**TAREA PROPUESTA:** Redacta la continuación del texto sobre la presidencia de Obama, empezando justo después de su última oración, la que trata del Acuerdo Transpacífico.

**TEXTO DADO:**
━━━━━━
Obama continuó o comenzó siete guerras y docenas de operaciones violentas
clandestinas, superando a su predecesor, el presidente George Bush hijo. Sus
guerras provocaron la mayor cifra conjunta de africanos, árabes, asiáticos
meridionales y europeos orientales desposeídos, heridos y asesinados de la
historia mundial.
Obama transfirió 2 billones de dólares del Tesoro estadounidense para rescatar
dos docenas de bancos de Wall Street, que a continuación siguieron ejecutando
las hipotecas de 3 millones de viviendas de la clase trabajadora, en oposición a
su retórica de campaña.
Las principales corporaciones multinacionales consiguieron ocultar más de 2
billones de dólares de beneficios en paraísos fiscales del extranjero. El
presidente articuló en alguna ocasión una “crítica retórica edulcorada” contra
los evasores de impuestos de las grandes corporaciones mientras seguía
fiscalizando a los sobrecargados trabajadores, cuyos niveles de vida no paraban
de caer.
Los militaristas corrompieron la administración Obama al completo hasta un punto
no visto desde que los belicistas Harry Truman y Winston Churchill iniciaron
cínicamente la Guerra Fría.
Obama practicó la política de rodear a Rusia de bases militares de EE.UU. y la
OTAN asentadas por doquier, de los nuevos satélites bálticos estadounidenses a
los Balcanes, del Mediterráneo al Cáucaso.
El régimen Obama financió los golpes de Estado violentos y las iniciativas
sangrientas de “cambio de régimen” en Ucrania, Siria, Somalia, Libia, Honduras y
Yemen, con resultados devastadores para millones de personas desplazadas y
destituidas. Ningún otro señor de la guerra, pasado o presente, puede igualar la
miseria y el caos sembrados por el régimen de Obama.
 El don de lenguas de Obama
Obama, siempre camaleónico, hablaba con diferentes acentos y cadencias a las
diferentes audiencias: a los jóvenes les hablaba en la jerga juvenil, se
comunicaba con raperos, estrellas del baloncesto y del béisbol y famosos del
cine. Con las damas negras que asisten a la iglesia, este graduado de la
elitista academia Panahou y la Escuela de Derecho de Harvard, nacido y criado en
Honolulu, adoptaba un acento baptista sureño, completamente ajeno a la forma de
hablar de su madre y su abuela. Cuando se dirigía a los sofisticados peluqueros
de perros de Chicago y a sus seguidores del sector de las finanzas, volvía a
hablar con una seriedad profunda bien modulada.
Su lenguaje estaba lleno de eufemismos: el famoso pivote hacia Asia suponía un
agresivo y peligroso cerco marítimo y aéreo a China, con la intención de
paralizar la mayor economía asiática.
Mientras hablaba de protección al medio ambiente y derechos de los trabajadores,
presionaba para lograr el Acuerdo Transpacífico de libre comercio que otorga a
las corporaciones multinacionales el poder de devorar los derechos laborales o
las regulaciones ambientales.
━━━━━━
**MATERIAL PROPORCIONADO:**
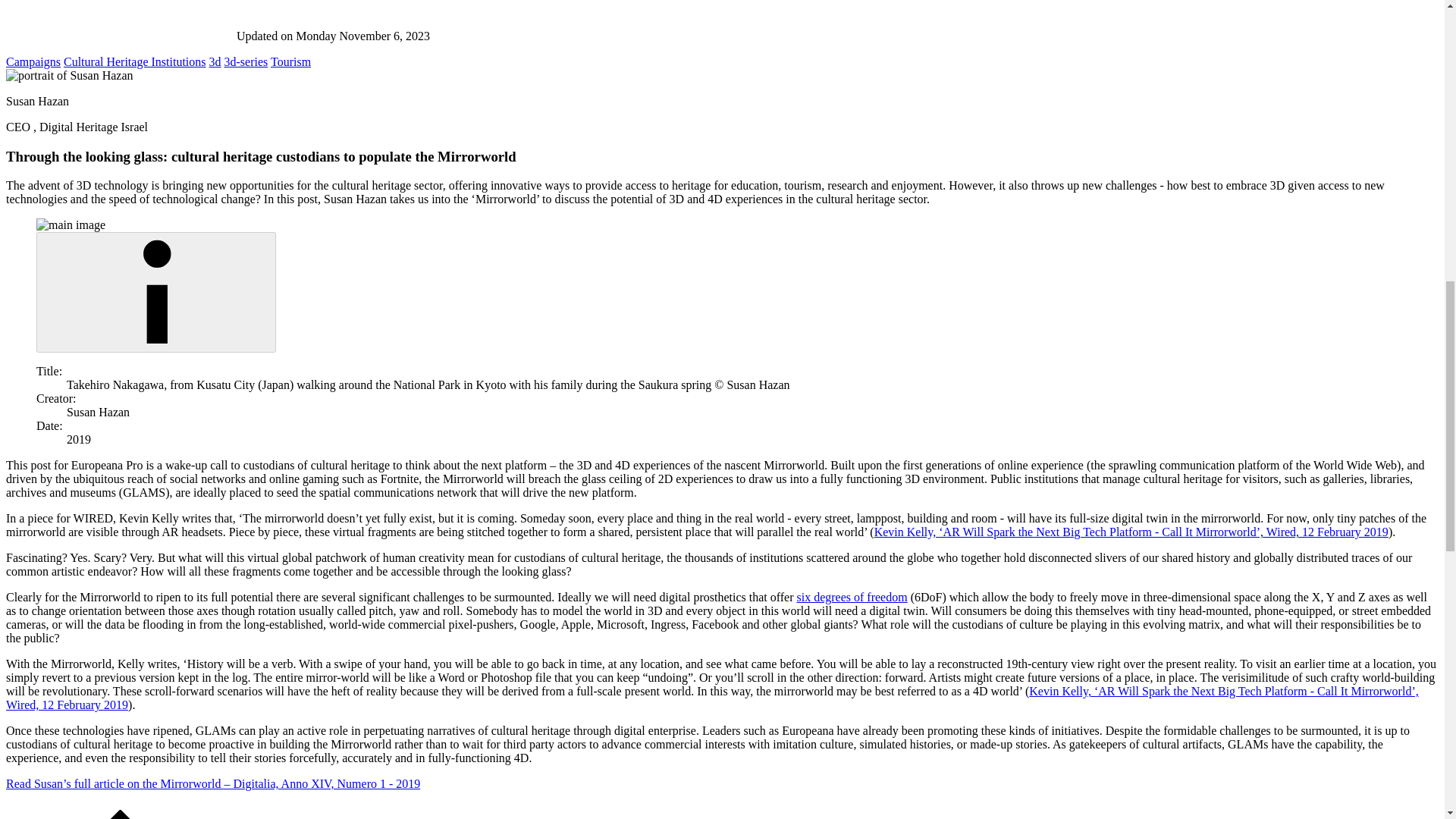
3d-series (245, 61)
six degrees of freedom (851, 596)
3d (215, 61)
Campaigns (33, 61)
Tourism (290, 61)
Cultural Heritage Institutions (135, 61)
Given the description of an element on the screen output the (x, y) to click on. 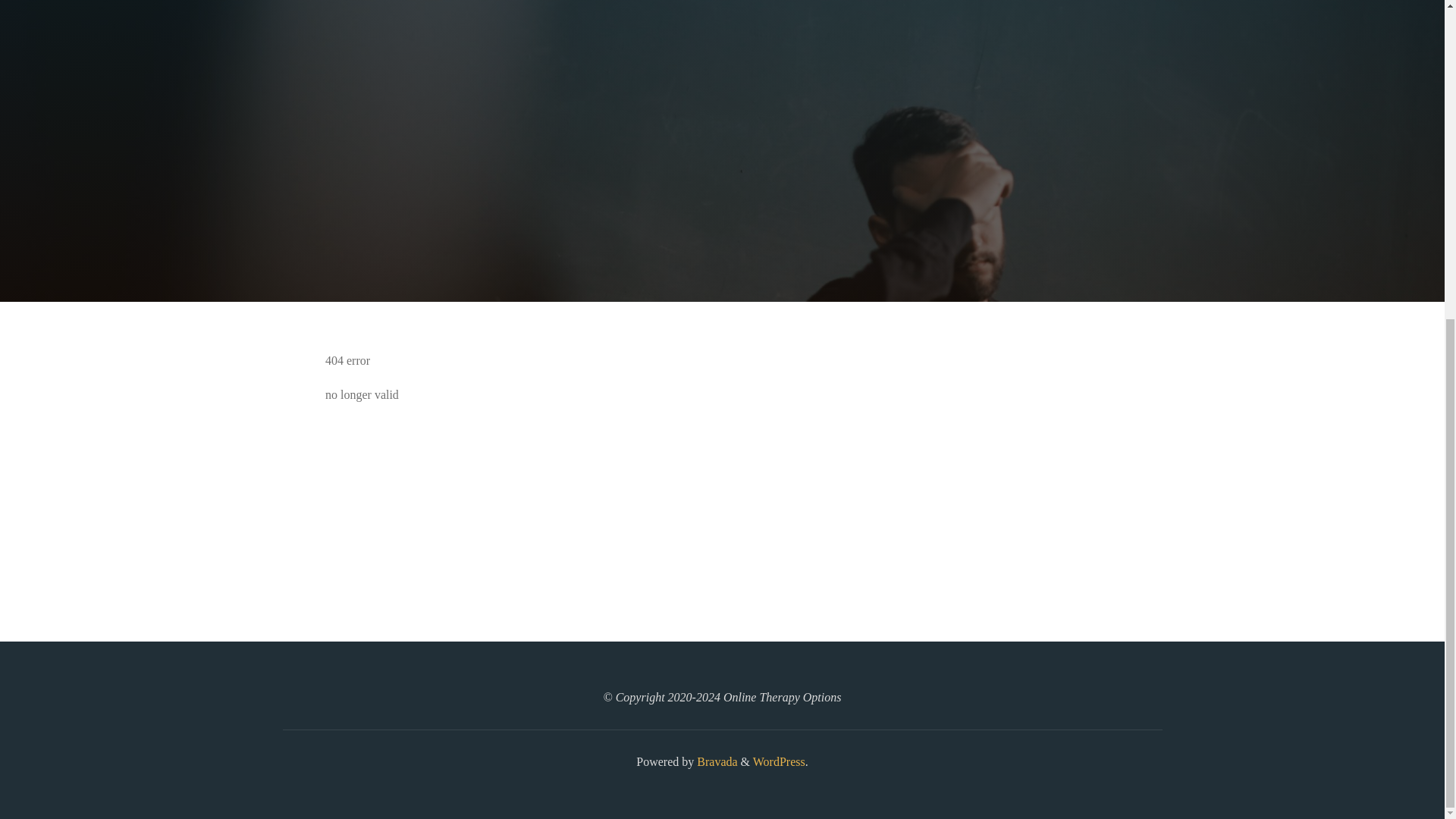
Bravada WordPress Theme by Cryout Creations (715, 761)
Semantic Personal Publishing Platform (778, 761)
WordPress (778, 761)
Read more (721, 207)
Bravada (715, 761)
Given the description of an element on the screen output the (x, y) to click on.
━━━━━━
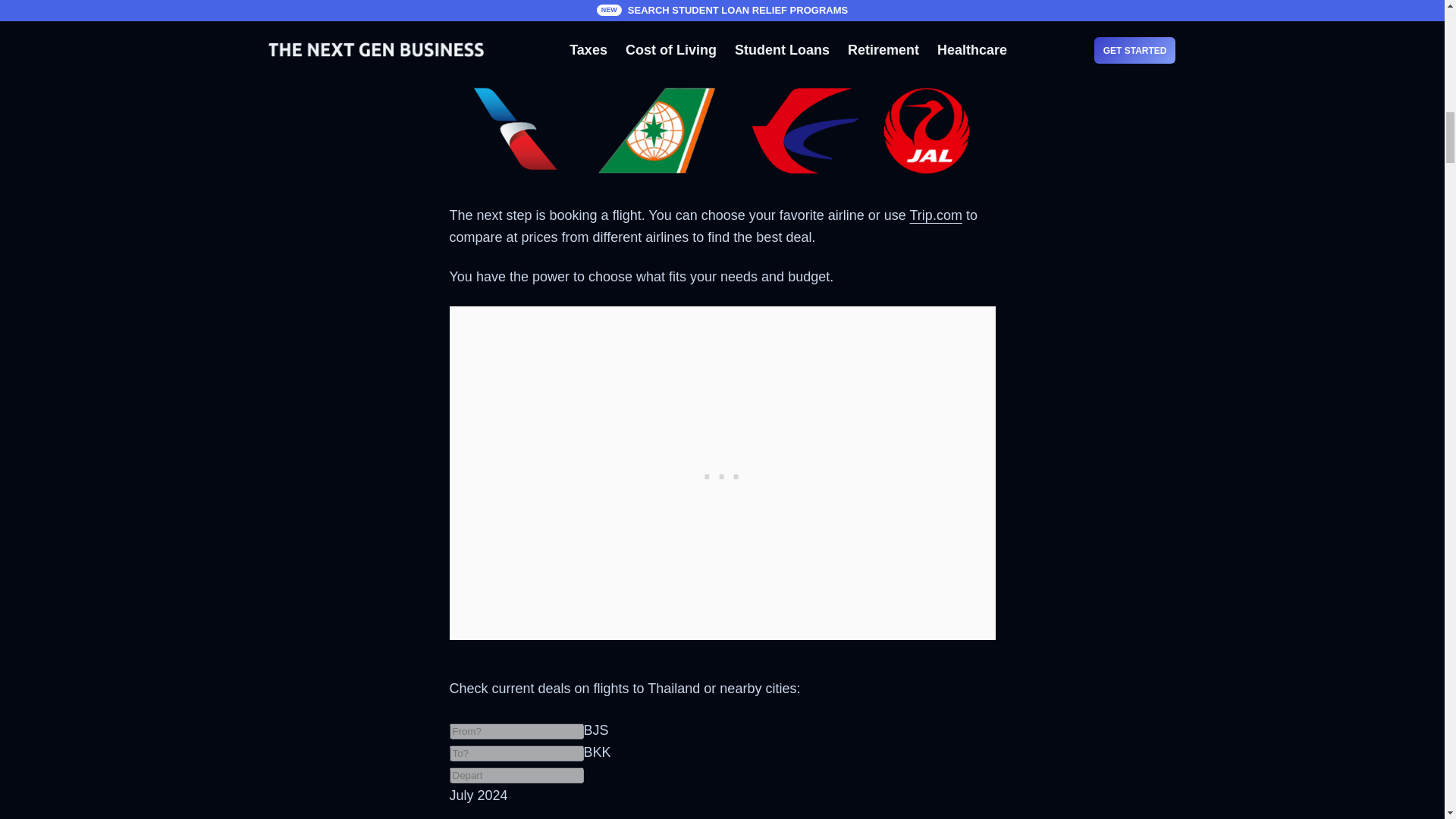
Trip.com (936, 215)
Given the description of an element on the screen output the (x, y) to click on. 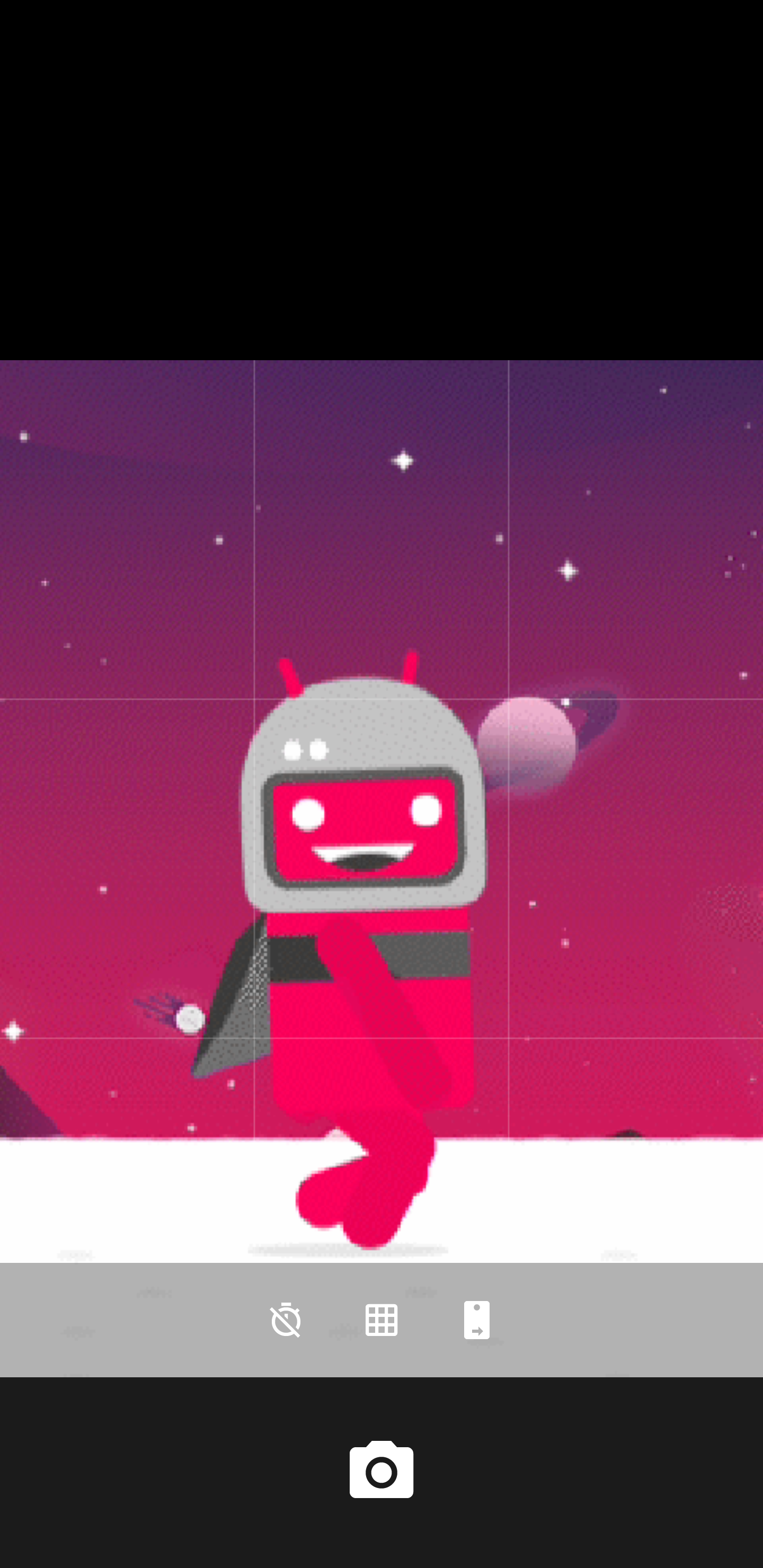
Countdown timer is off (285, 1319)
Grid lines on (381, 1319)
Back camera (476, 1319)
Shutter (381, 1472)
━━━━━━
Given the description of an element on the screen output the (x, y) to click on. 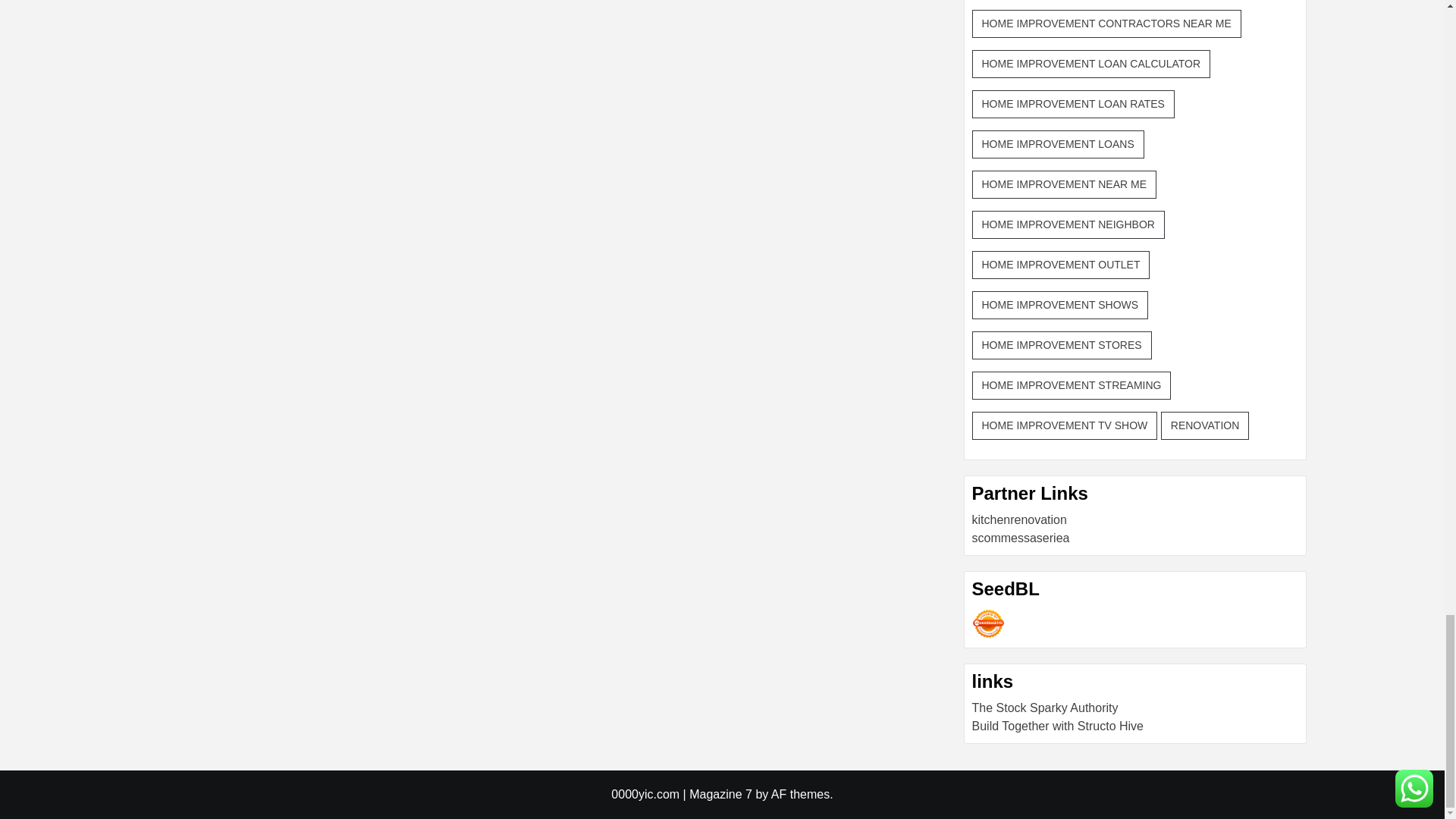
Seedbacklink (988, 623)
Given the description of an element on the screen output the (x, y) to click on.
━━━━━━
**RESPUESTA:**
También había prometido con tono firme proteger el acceso de los nativos
americanos a sus tierras tradicionales, sus fuentes de agua y sus lugares
culturales, comunitarios y religiosos. En la práctica, protegió los grandes
proyectos de gasoductos y oleoductos que invadieron las tierras indígenas con
una brutal policía militarizada y guardias de seguridad privados, que golpearon
y encarcelaban a los activistas por la justicia social y amenazaron a los
periodistas.
Obama ha reforzado los existentes operativos de vigilancia de la policía estatal
a pesar de que violaban derechos constitucionales y ha impuesto una ampliación
del control policial, especialmente contra los denunciantes de abusos
(wistleblowers). Al mando de una de las administraciones más herméticas de la
historia, es el presidente que ha perseguido, destruido y encarcelado más
funcionarios heroicos, por el “delito” de sacar a la luz delitos del Estado
contra la ciudadanía. Ha hecho ostentación de las leyes federales que garantizan
la protección de dichos denunciantes mientras aterrorizaba al sector público,
desmoralizando a lo mejor de nuestros funcionarios.
 Donald Trump: Promesas electorales y traiciones poselectorales 
Decidido a superar las promesas rotas del presidente Obama, el presidente electo
Trump rápidamente renunció a su campaña retórica de “drenar la ciénaga” de
Washington y abrazó a sus “acérrimos enemigos” con el fervor de una cortesana
experta. Los políticos republicanos tradicionales, empresarios y ocupantes de
Wall Street, inicialmente opuestos a “Donald”, se han subido al carro y se han
lanzado a sus brazos.
Trump ya ha roto las principales promesas que realizó en campaña a sus
electores. Al tiempo que anunciaba que no “encarcelará” a Hillary Clinton por
sus actividades relacionadas con la Fundación Clinton cuando estaba en el poder,
ha alabado su valor e integridad. Después de ser elegido, incluso ha
condescendido con el antiguo presidente Bill Clinton, el del “escándalo sexual
del despacho oval”. Puede que Trump haya cambiado de opinión respecto a la
corrupción y los delitos de los Clinton, pero su masa de seguidores no lo ha
hecho.
Trump alabó públicamente a Hillary Clinton a cambio de su decisión inicial de no
enfrentarse a su victoria y “transición” electoral. Sin embargo, su utilización
de la candidata del Partido Verde Jill Stein para oponerse al conteo electoral y
las acusaciones de la CIA y el Partido demócrata de la conspiración
Rusia-Trump-FBI para influir en la campaña puede forzarle a revisar su decisión
cuando de la ciénaga parecer surgir maniobras para dar un golpe de Estado
palaciego.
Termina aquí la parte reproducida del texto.